COLUMBIA — Eight people have applied to take Rosie Tippin's seat on the Columbia School Board. They are former board candidates Dan Holt and Sam Phillips, computer consultant Jonathan Sessions, professor emeritus John Miles, parent activist Robin Hubbard, youth basketball coach James Whitt, early childhood agency director Philip Peters and concerned mother Martha Tomlin-McCrary.
The application deadline was late Friday afternoon to fill the vacancy created last month by Tippin's resignation. Tippin resigned for health reasons.
Holt came in third in a field of nine for two seats in the April election and has decided to try again. Holt helped establish the Make High School Count program in Missouri, which works to help middle school and junior high students meet curriculum requirements for graduating high school.
“I understand the needs and value of the elementary and secondary education to help each individual achieve their potential,” Holt wrote in his application for the open seat. He has a background in economics, finance and education finance and has worked for 18 years at Missouri Higher Education Loan Authority, Sallie Mae and as an education finance consultant.

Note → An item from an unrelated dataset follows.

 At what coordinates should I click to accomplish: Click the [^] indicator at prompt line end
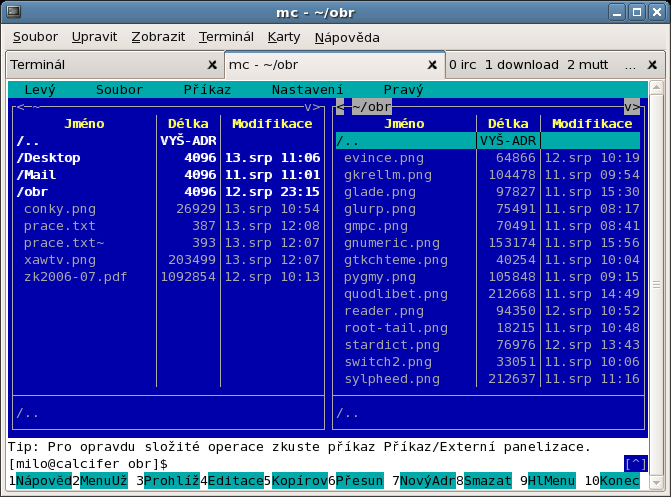tap(634, 464)
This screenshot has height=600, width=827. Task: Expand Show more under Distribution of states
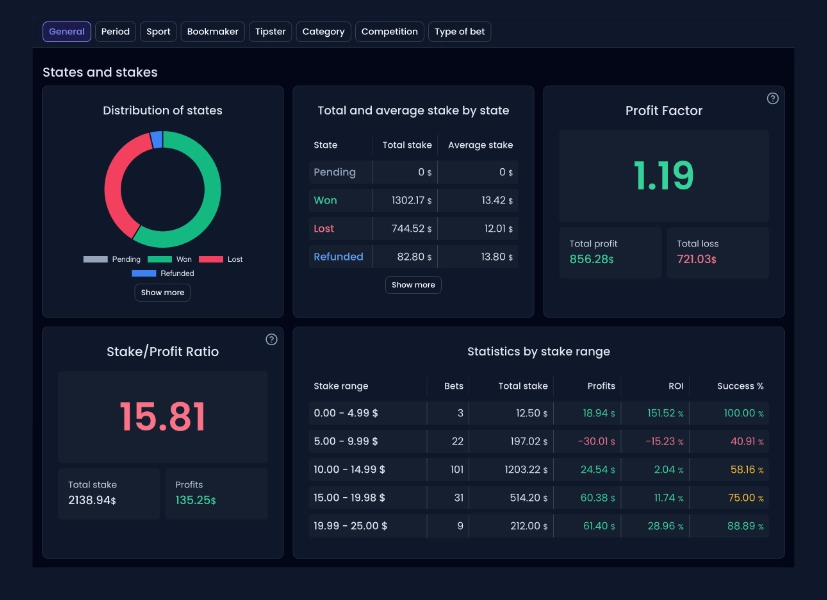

Hubbard is a familiar speaker at school board meetings. “I believe in the parent-school-community partnership process for creating effective learning environments,” she wrote in her application.
Hubbard has taught in a variety of learning environments, including working with preschoolers and head-injured and mentally handicapped adults. She has served on the Head Start advisory council and on the University of Missouri Athletics Standing Committee, where she was responsible for overseeing finances and student achievement, she said.
“I’m a long-term thinker," Hubbard said. "I can see the implications and consequences of a short-term decision, and what it will cost down the road. I follow both what is going on in CPS, the education industry as a whole and the governmental policies.”
Miles is a semi-retired professor emeritus in the College of Engineering at MU. He has served two three-year terms on both the Columbia Rotary Club Board of Directors and also on the Columbia Energy and Environment Commission.
In Miles' application he wrote that he holds the view that a "quality education is a vital element in the future prosperity of our city and nation."
Peters is executive director of First Chance for Children, an early learning system for children in Boone County. He is on leave from his position as the Ruth L. Hulston Professor of Law at the MU School of Law.
"I believe the quality of public education is the most important factor in Columbia's future," Peters wrote in his application. "I want to help the school district maintain its strengths and shore up its weaknesses."
Phillips also ran in the April school board election. He has fiscal management experience working as vice president and executive trust officer at Exchange Bank for five years and as deputy chief disciplinary counsel and interim chief for four years, according to his application. He also has a background in education, serving on the Jefferson City Public Schools Strategic Planning Committee and its Foundation Board of Directors. Phillips was also president of the Jefferson City Rotary Club for a year.
"I would like to help provide analytical and cooperative approaches to the very difficult financial decisions that will face the district over the next years," Phillips wrote in his application.
Sessions is a Columbia native who went to Hickman High School and MU. He owns a computer consulting business called Tech 2.
“I know what Columbia was and is, and what Columbia can become,” Sessions wrote in his application. “The current and continued success of Columbia is rooted in a strong public education.”
Tomlin-McCrary is a mother of a Columbia Public Schools student with knowledge of the school system, she wrote in her application.
"I would like to build a relationship between the schools, teachers and the parents," Tomlin-McCrary wrote. "I would like to make it possible for kids to reach their full potential, and to attempt to reach out to the children that are on the edge of the system."
Whitt runs the nonprofit organziation cPhase Sports Association, which works with youth in both sports and academics.
"(I have) become very familiar with some of the challenges facing many of our young people. Challenges that have prevented some of them from reaching their highest potential," Whitt wrote in his application.
Whitt also has a managerial background from working in a senior management position at General Electric Corporation, he said.
"There are always opportunities for improvements," he said. He would like to help create policies to improve the community.
Applicants will be interviewed by the board on June 11 and the appointee sworn in June 18. To remain on the board, he or she will have to file for the position in December and run for it in April 2010.
Missourian reporter Michelle Pais contributed to this article.